I don’t have a refrigerator or ice in my van. Instead I have a very simple system. One food bin and two coolers. I eat canned food, ramen, instant mashed potatoes, eggs, cabbage, bananas, apples, oranges, onion, bread, and other things that don’t need refrigeration. I do try to keep my containers as cool as possible though by opening my coolers at night when it is chilly and keeping them out of the sun during the day. I also try to crack a window during the day so my van doesn’t heat up so much.

Cooking in my rig is pretty easy because I have a counter space with a two burner camp stove on it. Other people pack tables or open the back of their cars to set up for cooking. There are smaller one burner camp stoves and also camp ovens. Usually everything runs off of propane or butane which you can get at your local stores. Jet Boil has a small cooker to boil up to 2 cups of water.

To clean your dishes you can use disinfecting wipes or water with vinegar in a spray bottle.
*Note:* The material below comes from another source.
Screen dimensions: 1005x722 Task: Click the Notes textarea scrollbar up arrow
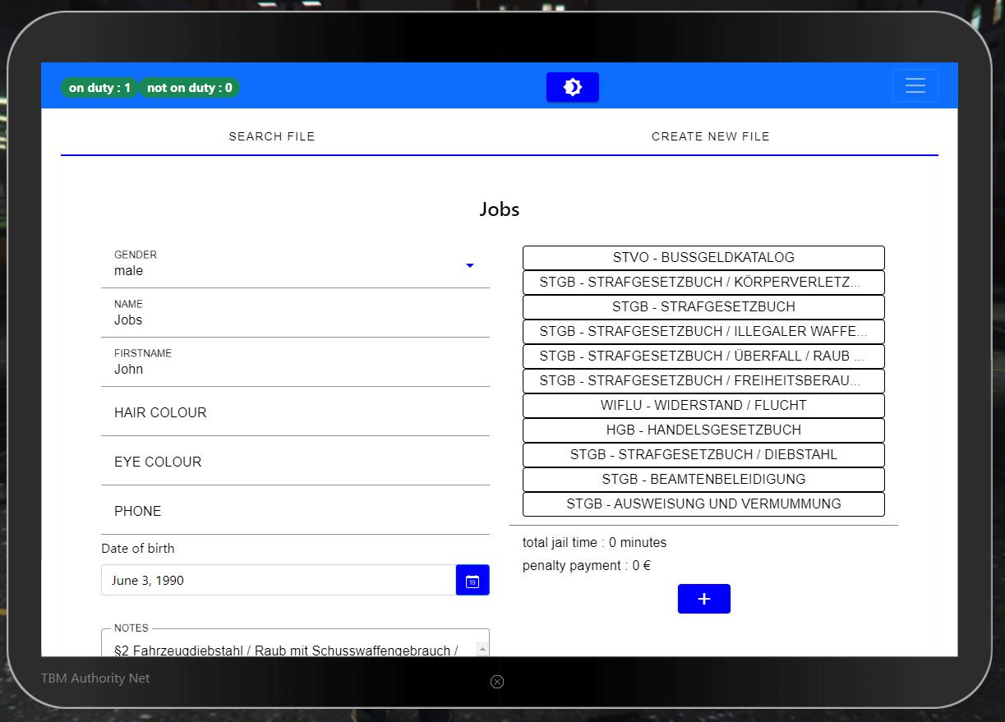(x=482, y=649)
If you have food stuck on your pots try boiling a little water in them to soften up the left over food. I have a lodge skillet that I just wipe out with paper towel when I am done because it ruins the cast iron to use soap.

3. Water

Having around 5 gallons of water is a good amount to go camping with. I personally have 6 one gallon jugs that I refill at Wal-Mart and gas stations for anywhere between $0.20 and $0.50 a gallon. I also have a Primo hand pump and a 3 gallon Primo jug to act as my faucet. I need water for cooking, cleaning, and drinking so having enough is very important. Especially when I like to be in the desert. I keep my water under my bed which keeps it cool.
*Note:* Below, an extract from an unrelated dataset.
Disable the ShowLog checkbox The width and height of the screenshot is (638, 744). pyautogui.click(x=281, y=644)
4. How to Compensate for the Weather

Everyone needs to think about where they are going to be living out of their vehicle. If you are in the desert in the middle of summer I would just suggest that you move or find a friend’s house to crash in during the day. For extreme heat having the windows open, creating a cross breeze, putting up shade tents or tarps, and buying battery powered fans would be my suggestion. For the extreme cold I would buy some Hot Hands, warm socks, winter cap, good thermal clothes, a 0 degree sleeping bag, and keep your tank full of gas so you can start up the heater if you need, but never in an enclosed area.

If you are able going to an area that has better weather is always a good idea. Lots of people head south for the winter and find areas where the temperatures stay between the 40s and the 80s. During the summer the whole of America you can find decent weather.

I hope this tips give you some ideas on how to survive in a vehicle. This is just the tip of the iceberg but its worth a shot!